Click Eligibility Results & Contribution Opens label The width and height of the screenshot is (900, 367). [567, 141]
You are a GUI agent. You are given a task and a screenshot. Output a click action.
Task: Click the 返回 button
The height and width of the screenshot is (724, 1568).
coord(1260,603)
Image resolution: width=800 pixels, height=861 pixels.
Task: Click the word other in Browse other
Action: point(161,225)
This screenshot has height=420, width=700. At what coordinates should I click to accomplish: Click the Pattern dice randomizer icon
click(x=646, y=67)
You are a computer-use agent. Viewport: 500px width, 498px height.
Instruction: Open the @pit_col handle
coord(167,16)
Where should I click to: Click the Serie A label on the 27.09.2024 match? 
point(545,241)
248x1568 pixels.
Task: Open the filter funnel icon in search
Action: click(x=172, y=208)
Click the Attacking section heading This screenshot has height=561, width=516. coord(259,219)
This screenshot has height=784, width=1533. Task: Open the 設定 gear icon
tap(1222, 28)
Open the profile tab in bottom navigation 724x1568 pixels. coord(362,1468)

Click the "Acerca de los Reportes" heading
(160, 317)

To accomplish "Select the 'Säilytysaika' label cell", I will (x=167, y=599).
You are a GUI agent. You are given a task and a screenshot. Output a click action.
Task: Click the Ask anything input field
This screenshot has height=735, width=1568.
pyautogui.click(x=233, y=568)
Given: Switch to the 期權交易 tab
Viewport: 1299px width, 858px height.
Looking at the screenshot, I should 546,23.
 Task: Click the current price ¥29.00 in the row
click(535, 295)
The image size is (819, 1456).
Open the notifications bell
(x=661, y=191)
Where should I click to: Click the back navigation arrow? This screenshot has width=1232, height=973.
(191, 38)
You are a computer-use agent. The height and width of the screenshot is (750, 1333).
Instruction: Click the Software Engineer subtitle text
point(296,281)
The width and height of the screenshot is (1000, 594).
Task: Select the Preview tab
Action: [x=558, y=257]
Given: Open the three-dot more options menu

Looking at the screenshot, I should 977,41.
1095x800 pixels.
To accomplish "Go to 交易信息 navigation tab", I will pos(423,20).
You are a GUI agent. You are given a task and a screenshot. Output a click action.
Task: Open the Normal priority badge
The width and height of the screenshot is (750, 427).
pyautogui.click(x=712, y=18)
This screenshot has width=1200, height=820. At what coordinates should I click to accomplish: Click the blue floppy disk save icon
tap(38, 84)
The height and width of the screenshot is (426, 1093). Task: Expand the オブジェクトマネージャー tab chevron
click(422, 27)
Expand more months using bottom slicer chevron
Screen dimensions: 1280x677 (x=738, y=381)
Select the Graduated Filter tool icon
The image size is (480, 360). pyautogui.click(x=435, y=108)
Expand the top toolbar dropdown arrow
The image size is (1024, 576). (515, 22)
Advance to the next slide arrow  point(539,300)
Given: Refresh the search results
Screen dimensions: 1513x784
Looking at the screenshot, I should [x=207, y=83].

- [Try it]: Above are the records. Print exactly, and only, the lines from the line with "The height and width of the screenshot is (724, 1568)." to the line with "Click the Attacking", both inclusive.

- [Written solution]:
The height and width of the screenshot is (724, 1568).
coord(1260,603)
Image resolution: width=800 pixels, height=861 pixels.
Task: Click the word other in Browse other
Action: point(161,225)
This screenshot has height=420, width=700. At what coordinates should I click to accomplish: Click the Pattern dice randomizer icon
click(x=646, y=67)
You are a computer-use agent. Viewport: 500px width, 498px height.
Instruction: Open the @pit_col handle
coord(167,16)
Where should I click to: Click the Serie A label on the 27.09.2024 match? 
point(545,241)
248x1568 pixels.
Task: Open the filter funnel icon in search
Action: click(x=172, y=208)
Click the Attacking section heading This screenshot has height=561, width=516. coord(259,219)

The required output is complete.